Riots broke out in the city. The police dispersed the protests in support of the accused. Of the foreign correspondents, only Soviet journalists were allowed to attend the trial, while American journalists were denied entry. The political decision had been made beforehand. María Caridad Ruiz, Plinio Prieto’s mother, who tried to organize his defense, later said that prosecutor Juan Escalona Reguera had received a sentencing directive from Raúl Castro.

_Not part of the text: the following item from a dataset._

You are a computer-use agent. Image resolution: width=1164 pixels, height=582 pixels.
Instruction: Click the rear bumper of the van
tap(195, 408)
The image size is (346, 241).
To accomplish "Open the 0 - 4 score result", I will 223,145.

Prieto himself refused to testify, behaved with overt and disdainful indifference, and even fell asleep during one of the court hearings.

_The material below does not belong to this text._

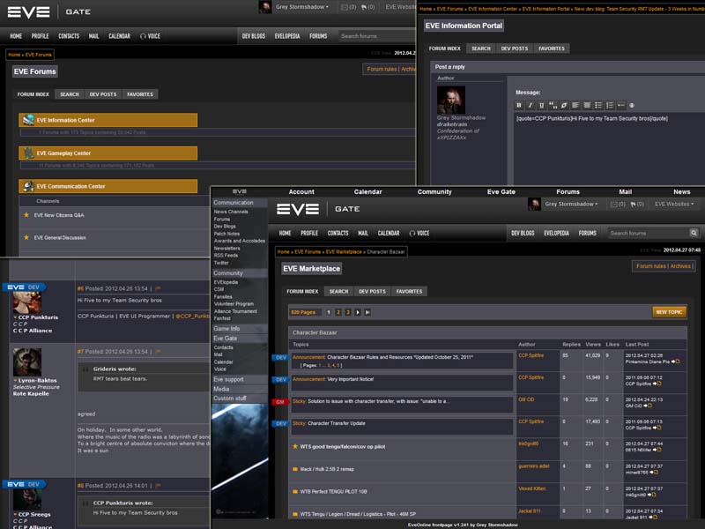Image resolution: width=705 pixels, height=529 pixels.
Task: Create a numbered list in the editor
Action: point(609,104)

The Revolutionary Court sentenced Sinecio Walsh, José Palomino Colón, Ángel Rodríguez del Sol, Porfirio Remberto Ramírez, and Plinio Prieto to death. They were executed late in the afternoon on 12 October 1960, at the La Campana militia base around midnight. According to the testimony of Catholic priest Olegario de Cifuentes, who was present at the execution, Prieto acted bravely and sarcastically gave instructions to the firing squad. His last words were, "I believe in God and in people."

== Personal life ==
Plinio Prieto was married and had a son and a daughter, Fernando and Georgina. His wife, Amparo Posada, shared his views and was a political ally of Prieto. In his political activities, Plinio Prieto was known for his independence of thought and action, which often led to serious conflicts even with close collaborators. According to María Caridad Ruiz, the order to eliminate Prieto came from Eloy Gutiérrez Menoyo, but the executors, due to personal sympathy for his son, refused to carry out the task. Plinio Prieto was buried in the Santa Clara cemetery. On 22 January 1998, Pope John Paul II held the first Mass in Cuba in Santa Clara, not far from the execution site.